Text to read:
══════════

You will quickly come to realise that the equity derivatives definitions regarding payment of dividends might as well have come from a dungeon deep in the brain of MC Esher. ISDA’s crack drafting squad™, with its yen for infinite particularity and optionality, has provided for at least three mechanisms of manufacturing dividends: by reference to three key stages in the process of distributing dividends in an underlying security: the record date (being the date on which a holder of record becomes entitled to a dividend payment), the ex date (being the date on which the underlying shares trade clean of the dividend payment in the market, which will be one settlement cycle before the record date), and the dividend payment date itself (being the date on which the underlying dividend distributions actually hit holders’ bank accounts).

And note this: the ex date and the record date logically come before the dividend payment date, and usually will precede it by weeks or even months. If your Dividend Periods are short (e.g., monthly), it is quite likely that the ex date and record date will fall in an earlier Dividend Period then the dividend payment date.

══════════

Input data:
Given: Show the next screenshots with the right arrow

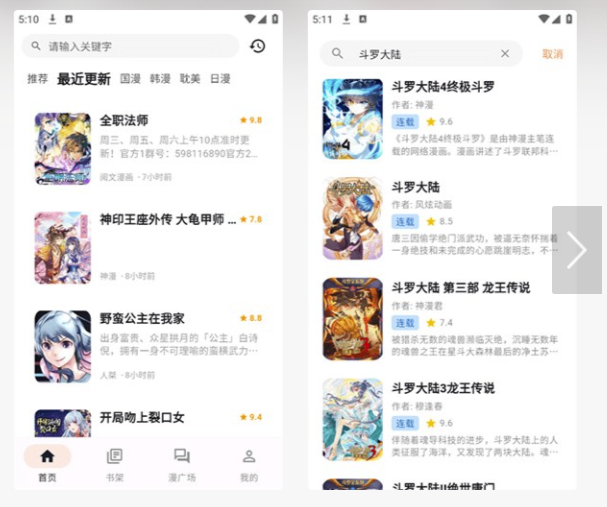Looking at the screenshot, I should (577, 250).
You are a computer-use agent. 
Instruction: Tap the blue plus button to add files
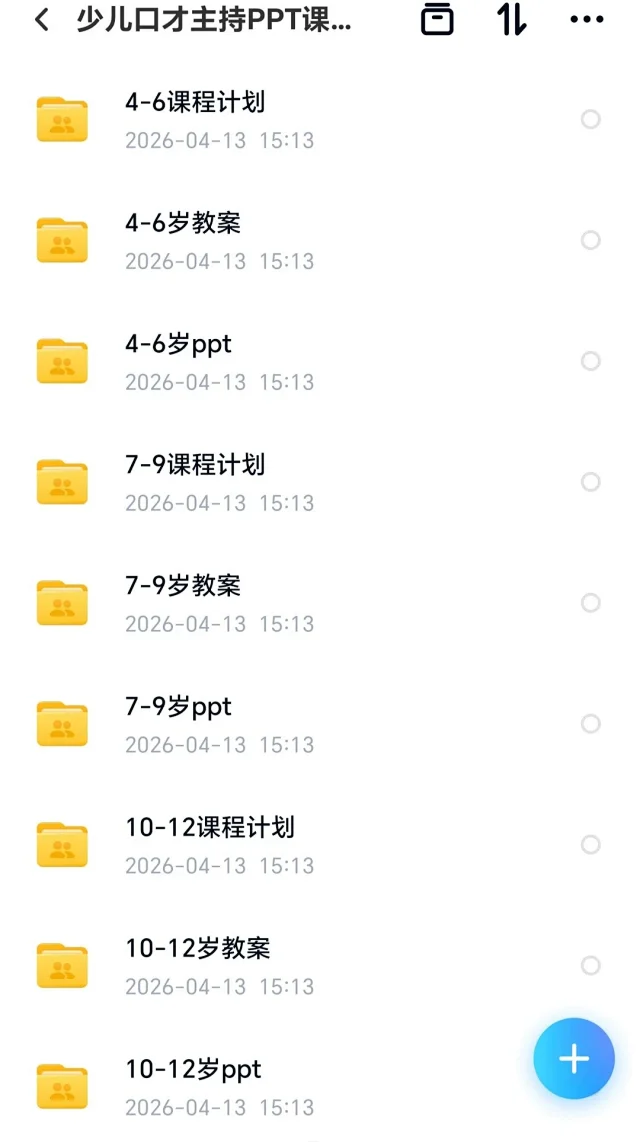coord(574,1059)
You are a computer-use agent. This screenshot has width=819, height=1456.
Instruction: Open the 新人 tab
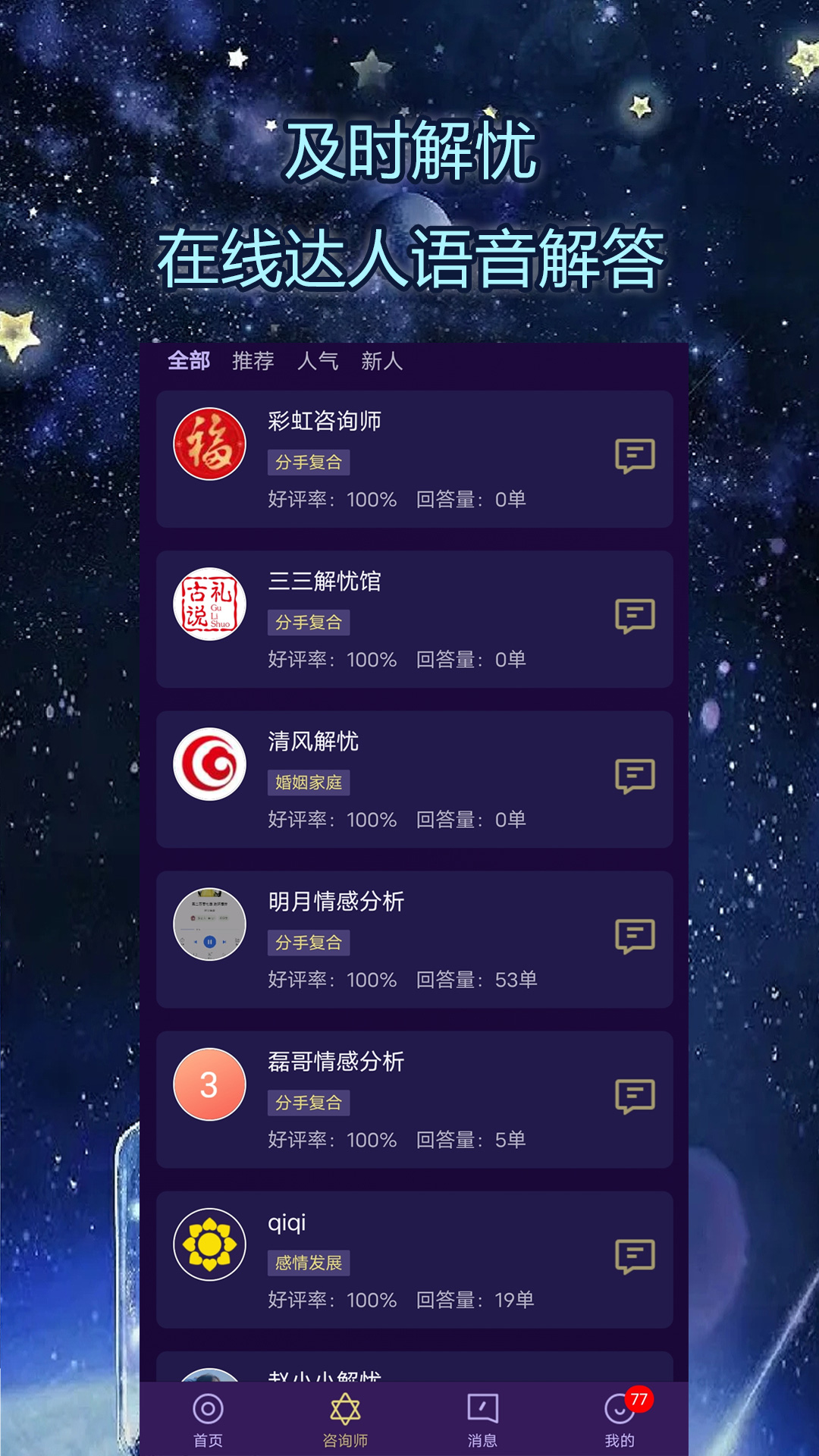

══════════

Problems:
(A) Write out every row in Block 1 word for word, leaving the pictures out of your answer.
(B) Extend the passage on dividend dates in ISDA equity derivatives, starting after its last sentence.
The text and the rows come from unrelated sources.

Answers in order:
(A)
Given: Show the next screenshots with the right arrow

Looking at the screenshot, I should (577, 250).
You are a computer-use agent. 
Instruction: Tap the blue plus button to add files
coord(574,1059)
You are a computer-use agent. This screenshot has width=819, height=1456.
Instruction: Open the 新人 tab

(B)
This would mean the equity derivatives transaction would pay its dividend amount before the underlying share paid its actual dividend. When you consider the point of a derivative is to replicate the economic effect of its reference asset, you will quickly realise that this is a stupid outcome. Not only does this introduce timingbasis” between the derivative and its underlying security, it also potentially introduces creditbasis”, because an underlying issuer which has declared a dividend may not ultimately be able to pay it — if it has become insolvent in the meantime, which could be a period of months. Now some timing basis between a derivative and its underlying is inevitable — the derivative payment will lag the underlying payment — but credit basis is certainly not. Derivatives are not meant to guarantee the performance of the underlying securities they reference[1]. In fact, that is utterly antithetical to the very definition of the word “derivative”.

  1. Okay I realise that seems not to be true for credit derivatives. But even there, the credit protection “buyer” is effectively short the derivative exposure. It is simply confused because in the classic case, the protection “seller” was an investor buying a CDO which is an instrument which securitises a short credit derivative.